Electroacupuncture has been demonstrated to mitigate endotoxin-induced acute lung injury by enhancing mitochondrial function. This study investigates whether electroacupuncture confers lung protection through the regulation of mitochondrial quality control mediated by heme oxygenase-1 (HO-1) and the mitochondrial inner membrane protein MIC60. HO-1, an inducible stress protein, is crucial for maintaining mitochondrial homeostasis and protecting against lung injury. MIC60, a key component of the mitochondrial contact site and cristae organizing system, supports mitochondrial integrity. We employed genetic knockout/silencing and cell transfection techniques to model lipopolysaccharide (LPS)-induced lung injury, assessing changes in mitochondrial structure, reactive oxygen species (ROS) production, mitochondrial membrane potential (MMP), and the expression of proteins essential for mitochondrial quality control. Our findings reveal that electroacupuncture alleviates endotoxin-induced acute lung injury and associated mitochondrial dysfunction, as evidenced by reductions in lung injury scores, decreased ROS production, and suppressed expression of proteins involved in mitochondrial fission and mitophagy. Additionally, electroacupuncture enhanced MMP and upregulated proteins that facilitate mitochondrial fusion and biogenesis.
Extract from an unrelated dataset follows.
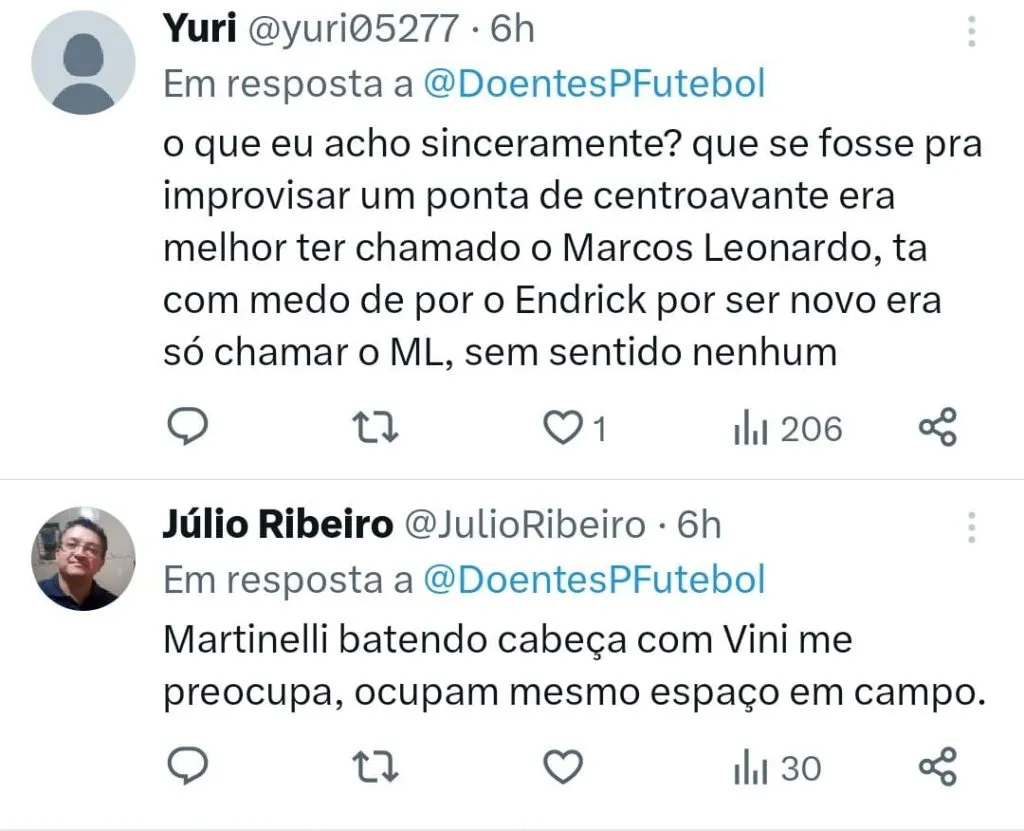Like Júlio Ribeiro's tweet

pos(563,768)
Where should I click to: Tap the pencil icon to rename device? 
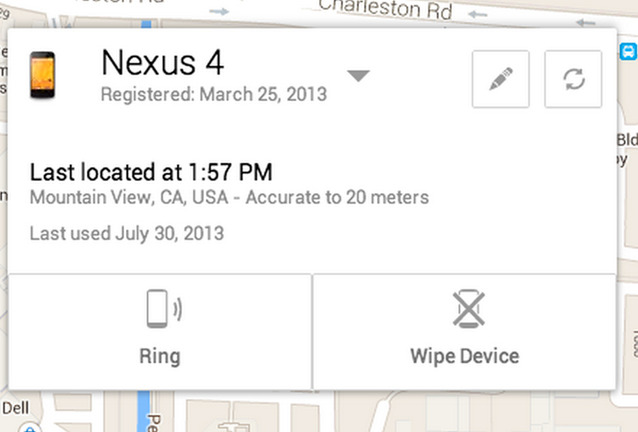(500, 79)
Importantly, the protective effects of electroacupuncture were reduced in models with Hmox1 knockout or Mic60 silencing, and in macrophages transfected with Hmox1-siRNA or Mic60-siRNA. Moreover, HO-1 was found to influence MIC60 expression during electroacupuncture preconditioning and LPS challenge, demonstrating that these proteins not only co-localize but also interact directly. In conclusion, electroacupuncture effectively modulates mitochondrial quality control through the HO-1/MIC60 signaling pathway, offering an adjunctive therapeutic strategy to ameliorate endotoxin-induced acute lung injury in both in vivo and in vitro settings.